George Will / Syndicated columnist
Spain's experience with the 'green' economy: Save the planet, lose some jobs
A sobering report about Spain's experience with green jobs must be false, writes columnist George F. Will, because otherwise the behavior of some American importers, seeking to cash in on the U.S. government's promotion of wind power, might be participating in an economically unproductive project.
WASHINGTON — The Spanish professor is puzzled. Why, Gabriel Calzada wonders, is the U.S. president recommending that America emulate the Spanish model for creating "green jobs" in "alternative energy" even though Spain's unemployment rate is 18.1 percent — more than double the European Union average — partly because of spending on such jobs?

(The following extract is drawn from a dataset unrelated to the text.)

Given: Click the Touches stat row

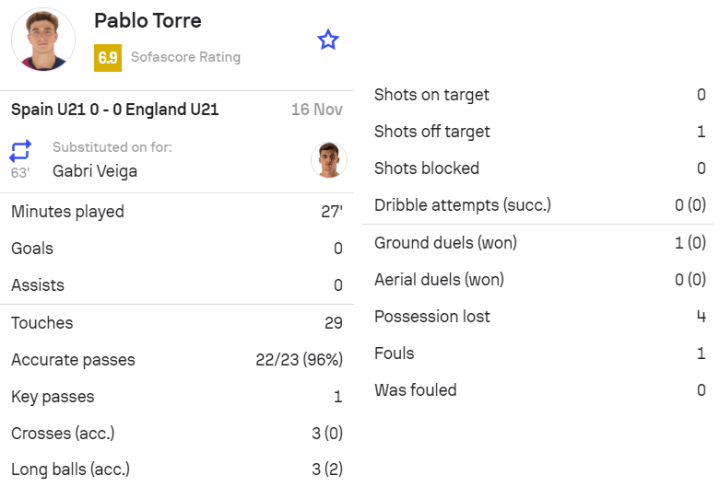Looking at the screenshot, I should point(176,323).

Calzada, 36, an economics professor at Universidad Rey Juan Carlos, has produced a report which, if true, is inconvenient for the Obama administration's green agenda, and for some budget assumptions that are dependent upon it.

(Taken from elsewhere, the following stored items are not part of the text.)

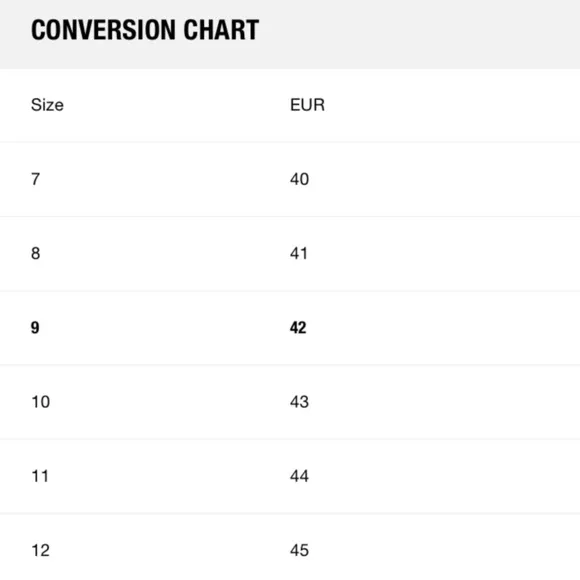This screenshot has width=580, height=580.
Task: Select size 11 row
Action: [290, 476]
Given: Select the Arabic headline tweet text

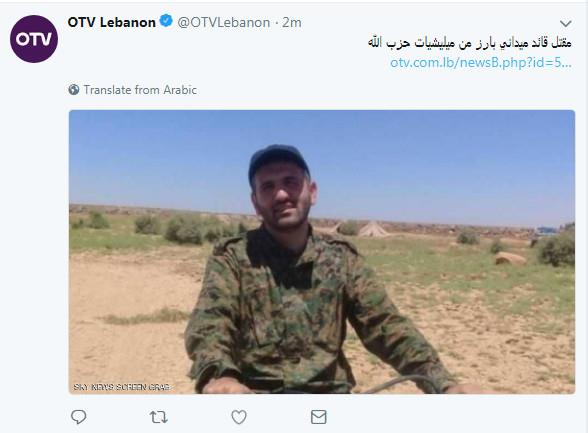Looking at the screenshot, I should coord(470,43).

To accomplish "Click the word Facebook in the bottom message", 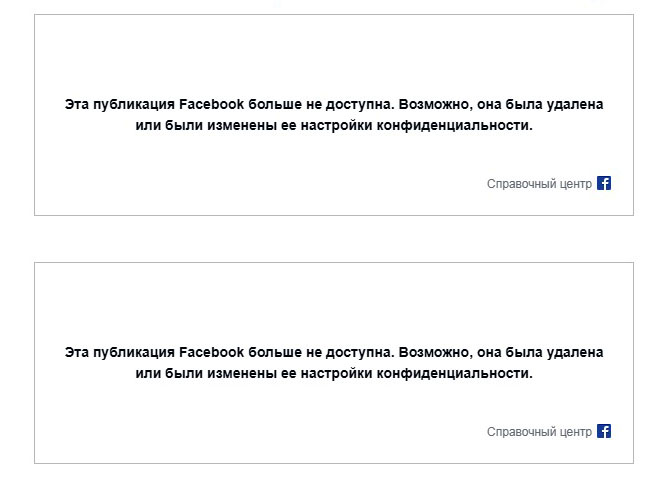I will coord(211,352).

Calzada says Spain's torrential spending — no other nation has so aggressively supported production of electricity from renewable sources — on wind farms and other forms of alternative energy has indeed created jobs. But Calzada's report concludes that they often are temporary and have received $752,000 to $800,000 each in subsidies — wind-industry jobs cost even more, $1.4 million each.
And each new job entails the loss of 2.2 other jobs that are either lost or not created in other industries because of the political allocation — sub-optimum in terms of economic efficiency — of capital. (European media regularly report "eco-corruption" leaving a "footprint of sleaze" — gaming the subsidy systems, profiteering from land sales for wind farms, etc.) Calzada says the creation of jobs in alternative energy has subtracted about 110,000 jobs from elsewhere in Spain's economy.

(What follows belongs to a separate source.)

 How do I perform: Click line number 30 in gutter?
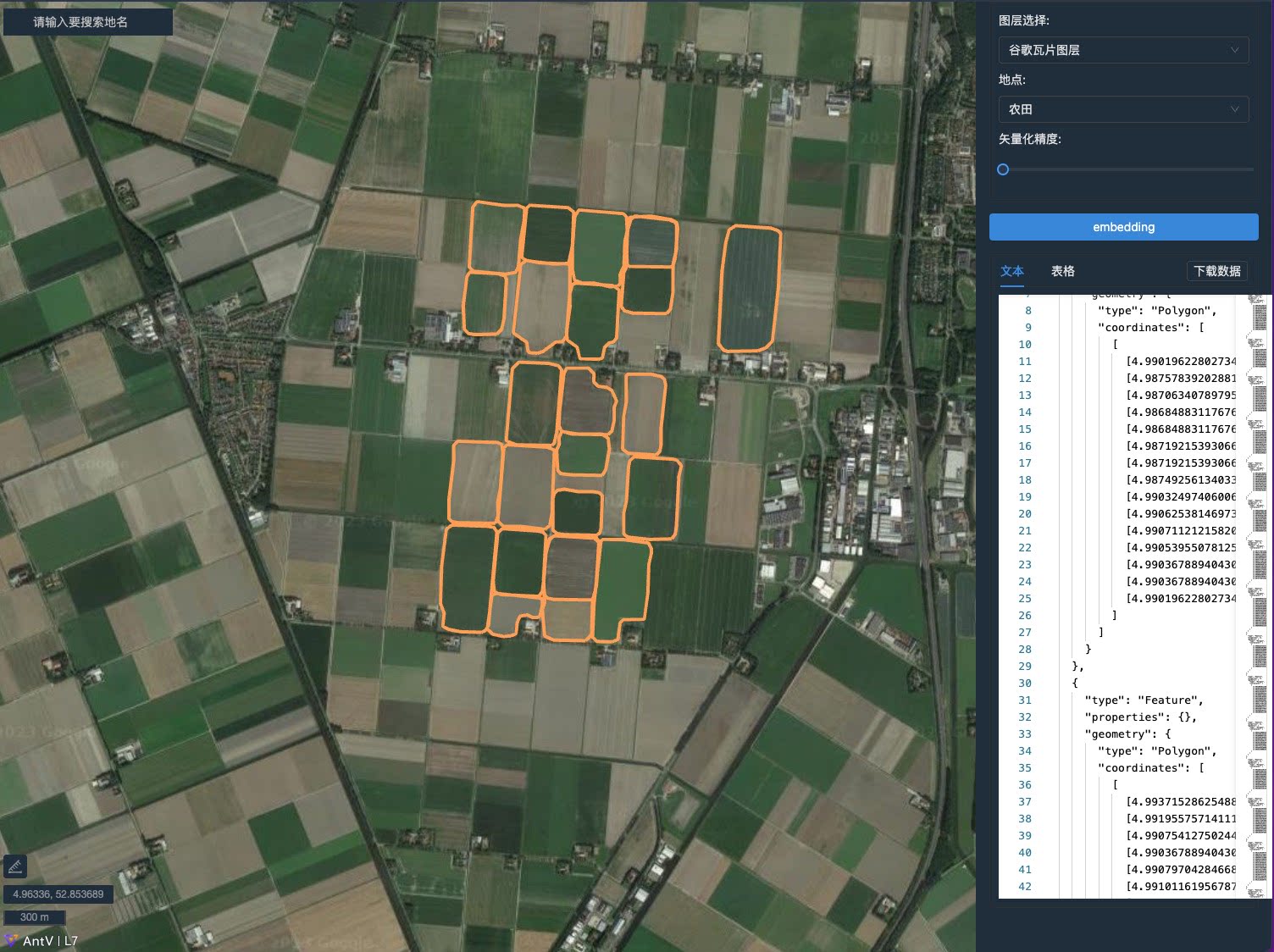1025,684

The president's press secretary, Robert Gibbs, was asked about the report's contention that the political diversion of capital into green jobs has cost Spain jobs. The White House transcript contained this exchange:
Gibbs: "It seems weird that we're importing wind turbine parts from Spain in order to build — to meet renewable energy demand here if that were even remotely the case."
Questioner: "Is that a suggestion that his study is simply flat wrong?"
Gibbs: "I haven't read the study, but I think, yes."
Questioner: "Well, then. (Laughter.)"
Actually, what is weird is this idea: A sobering report about Spain's experience must be false because otherwise the behavior of some American importers, seeking to cash in on the U.S. government's promotion of wind power, might be participating in an economically unproductive project.
It is true that Calzada has come to conclusions that he, as a libertarian, finds ideologically congenial. And his study was supported by a like-minded U.S. think tank (the Institute for Energy Research, for which this columnist has given a paid speech). Still, it is notable that, rather than try to refute his report, many Spanish critics have impugned his patriotism for faulting something for which Spain has been praised by Obama and others. Judge for yourself: Calzada's report can be read at http://tinyurl.com/d7z9ye. And at http://tinyurl.com/ccoa5s you can find similar conclusions in "Yellow Light on Green Jobs," a report by Republican Sen. Kit Bond.
What matters most, however, is not that reports such as Calzada's are right in every particular. It is, however, hardly counterintuitive that politically driven investments are economically counterproductive. Indeed, environmentalists with the courage of their convictions should argue that the point of such investments is to subordinate market rationality to the higher agenda of planetary salvation.
Still, one can be agnostic about both reports while being dismayed by the frequency with which such findings are ignored simply because they question policies that are so invested with righteousness that methodical economic reasoning about their costs and benefits seems unimportant.
When the president speaks of "new green energy economies" creating "countless well-paying jobs," perhaps they really are countless, meaning incapable of being counted.
For fervent believers in governments' abilities to control the climate and in the urgent need for them to do so, believing is seeing: They see, through their ideological lenses, governments' green spending as always paying for itself. This is a free-lunch faith comparable to that of those few conservatives who believe that tax cuts always completely pay for themselves by stimulating compensating revenues from economic growth.
Windmills are iconic in the land of Don Quixote, whose tilting at them became emblematic of comic futility. Spain's new windmills are neither amusing nor emblematic of policies America should emulate.
The cheerful and evidently unshakable confidence in such magical solutions to postulated problems is yet another manifestation — Republicans are not immune: No Child Left Behind decrees that by 2014 all American students will be proficient in math and reading — of what the late Sen. Pat Moynihan called "the leakage of reality from American life."